Os palimpsestos são suportes em papiro ou pergaminho reutilizados para a escrita depois de já terem sido utilizados para esse fim.
Ou seja, em vez de se destruir um documento porque aquilo que ele revela já não interessa, apaga-se o original o melhor que se pode e volta-se a ter um suporte para nele inscrevermos as novas ideias: reciclagem “avant la lettre” …
Mas apagar eficientemente escritos ou lá o que seja em papiro ou pergaminho, é uma tarefa complicada e raras vezes bem-sucedida. Chegava-se mesmo a utilizar pedra pomes para, com o seu poder esfoliante, conseguirem-se resultados satisfatórios para que a nova inscrição fosse legível.
Isso foi conseguido algumas, mas raramente o que estava por baixo desapareceu completamente: deparamo-nos com uma espécie de ‘dois em um’ onde, muitas vezes, o original é mais surpreendente do que o novo.

### Entradas extraídas
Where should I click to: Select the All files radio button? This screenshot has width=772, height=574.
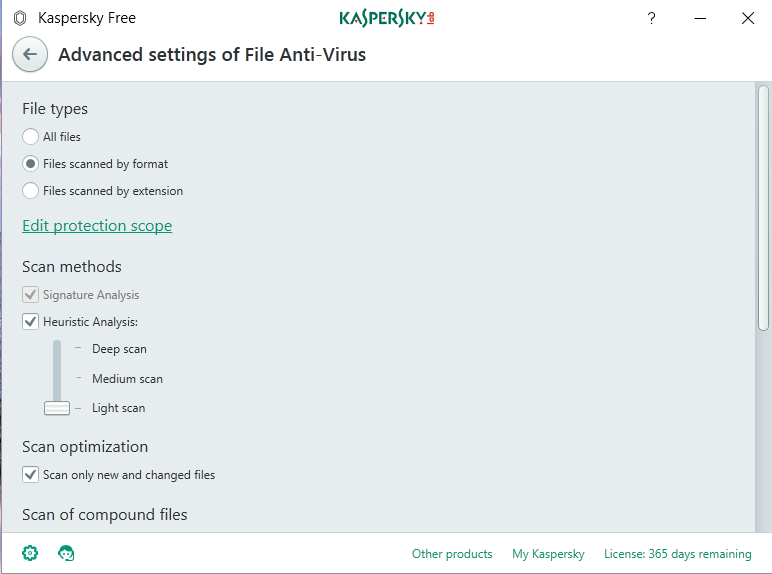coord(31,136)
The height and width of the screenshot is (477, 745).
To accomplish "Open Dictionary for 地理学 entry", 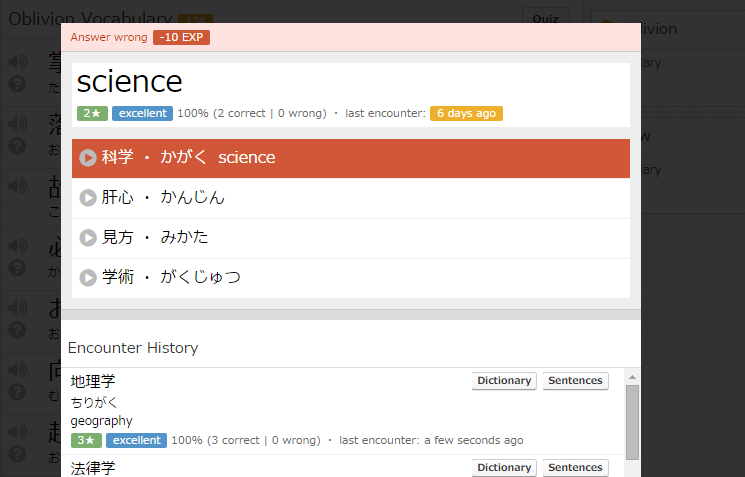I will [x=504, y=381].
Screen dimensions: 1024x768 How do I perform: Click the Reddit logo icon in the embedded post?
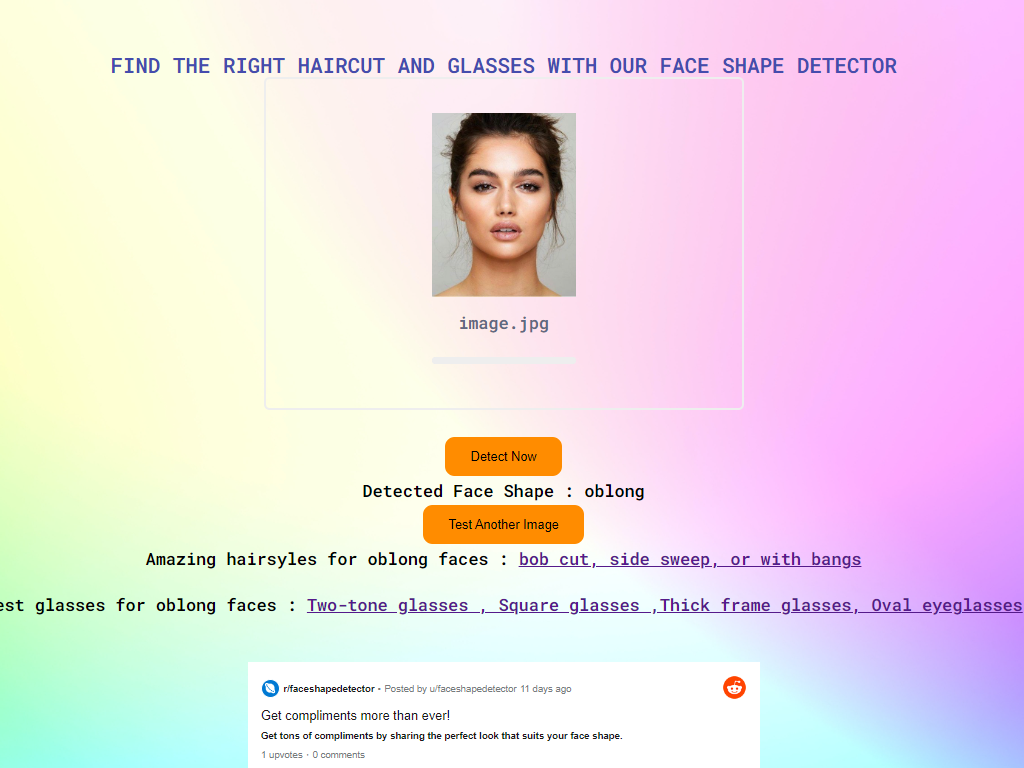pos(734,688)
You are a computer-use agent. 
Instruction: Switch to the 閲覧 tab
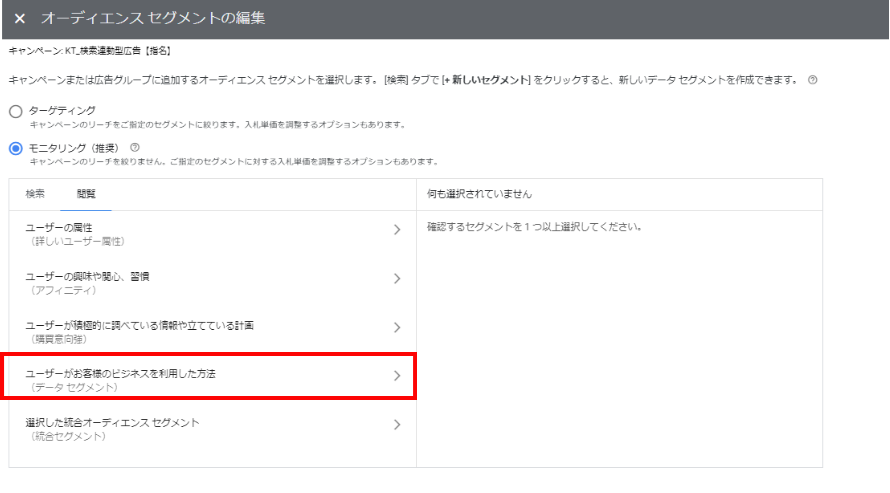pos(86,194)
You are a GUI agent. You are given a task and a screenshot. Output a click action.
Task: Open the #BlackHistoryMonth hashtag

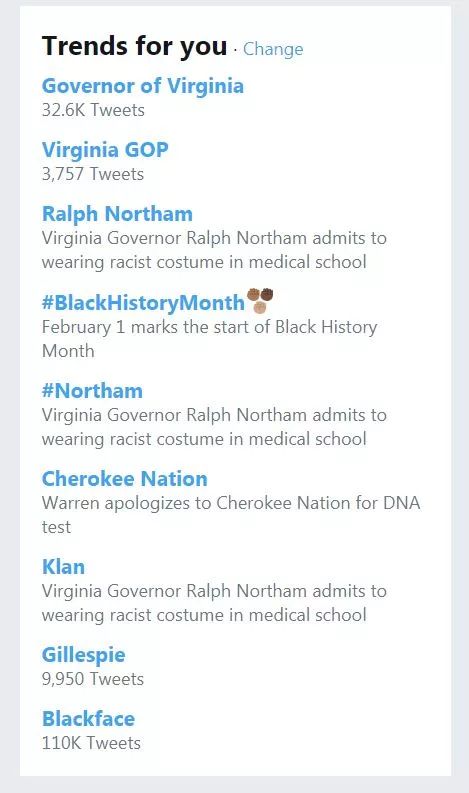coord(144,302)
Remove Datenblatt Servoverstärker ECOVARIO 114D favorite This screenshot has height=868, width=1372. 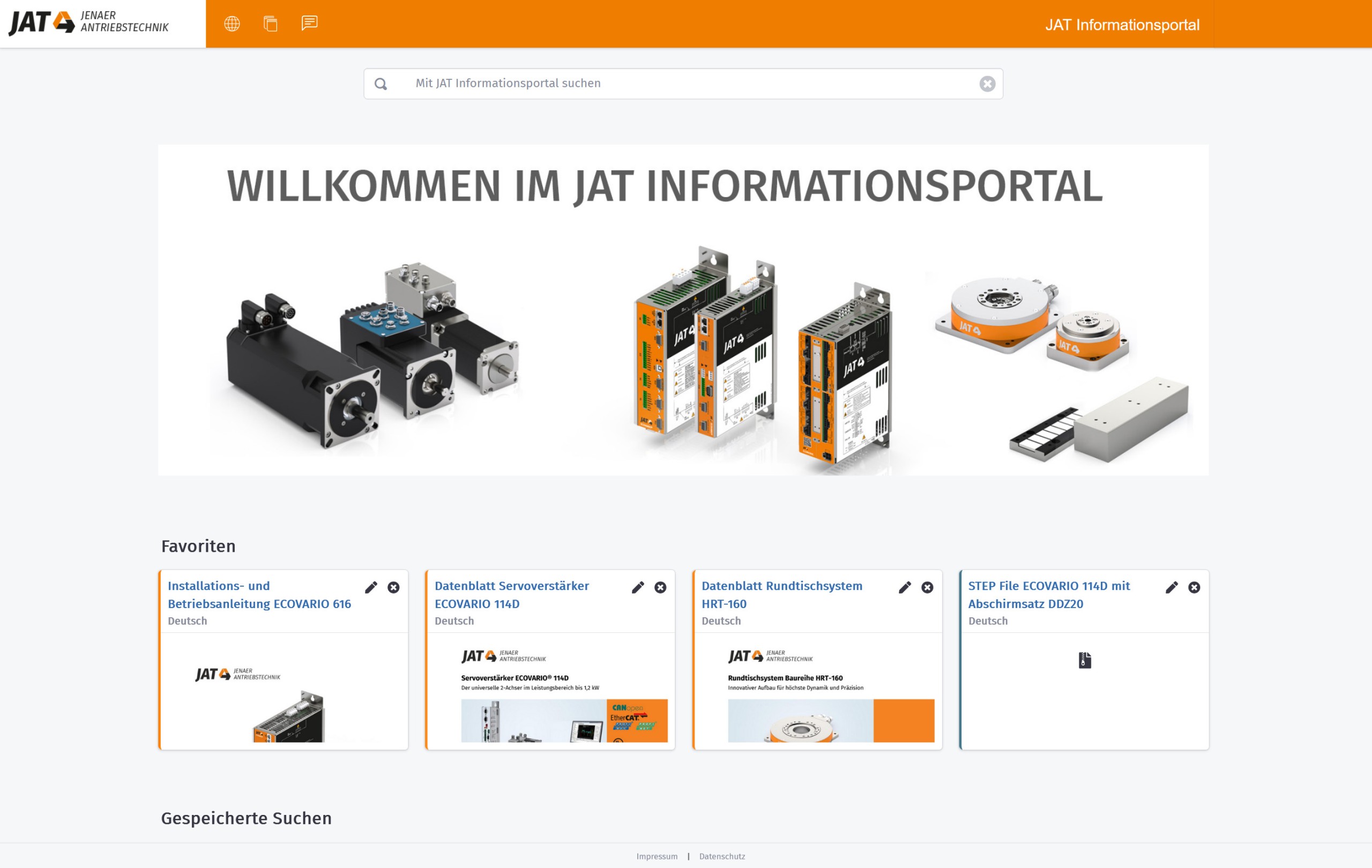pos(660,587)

### Lista de tarefas
1 – No texto sobre os palimpsestos, o que se chegava a usar para apagar a escrita original do suporte?
2 – Escreve a continuação do texto sobre os palimpsestos, a partir da última frase apresentada.

### Respostas por ordem
1 – Pedra pomes, pelo seu poder esfoliante.

2 –
Acontece isso com o denominado ‘Palimpsesto de Arquimedes’, pois sobre os escritos feitos por este cientista de Siracusa, encontram-se hoje orações e salmos de um convento, completamente irrelevantes.
Portanto, podemos ler hoje, sob o que os frades escreveram, temas tão importantes como: ‘O equilíbrio dos planos’, ‘Espirais’, ‘A medida de um circulo’ e, entre outras, quiçá a mais importante de todas, a obra sobre ‘‘O método dos teoremas mecânicos”, visto ser a única cópia conhecida de Arquimedes sobre o tema.
Acho que a GLUP é um Palimpsesto Maçónico, porque sendo a nossa obediência uma obediência recente, ela ‘inspira-se’, se me é permitido o termo, nos princípios e landmarks que nos precederam, nos antigos textos e constituições nos quais nos revimos e que estão escritos, indelevelmente, sob a nossa Constituição; e é sempre conveniente não perder de vista o texto original para dele não nos afastarmos.
Assim sendo, considero o palimpsesto como a metáfora ideal para não descurarmos o que está por baixo daquilo que somos, funcionando como uma cábula sempre à mão, mesmo debaixo do nosso nariz, literalmente, para não cometermos irregularidades que se afastam da Iniciação.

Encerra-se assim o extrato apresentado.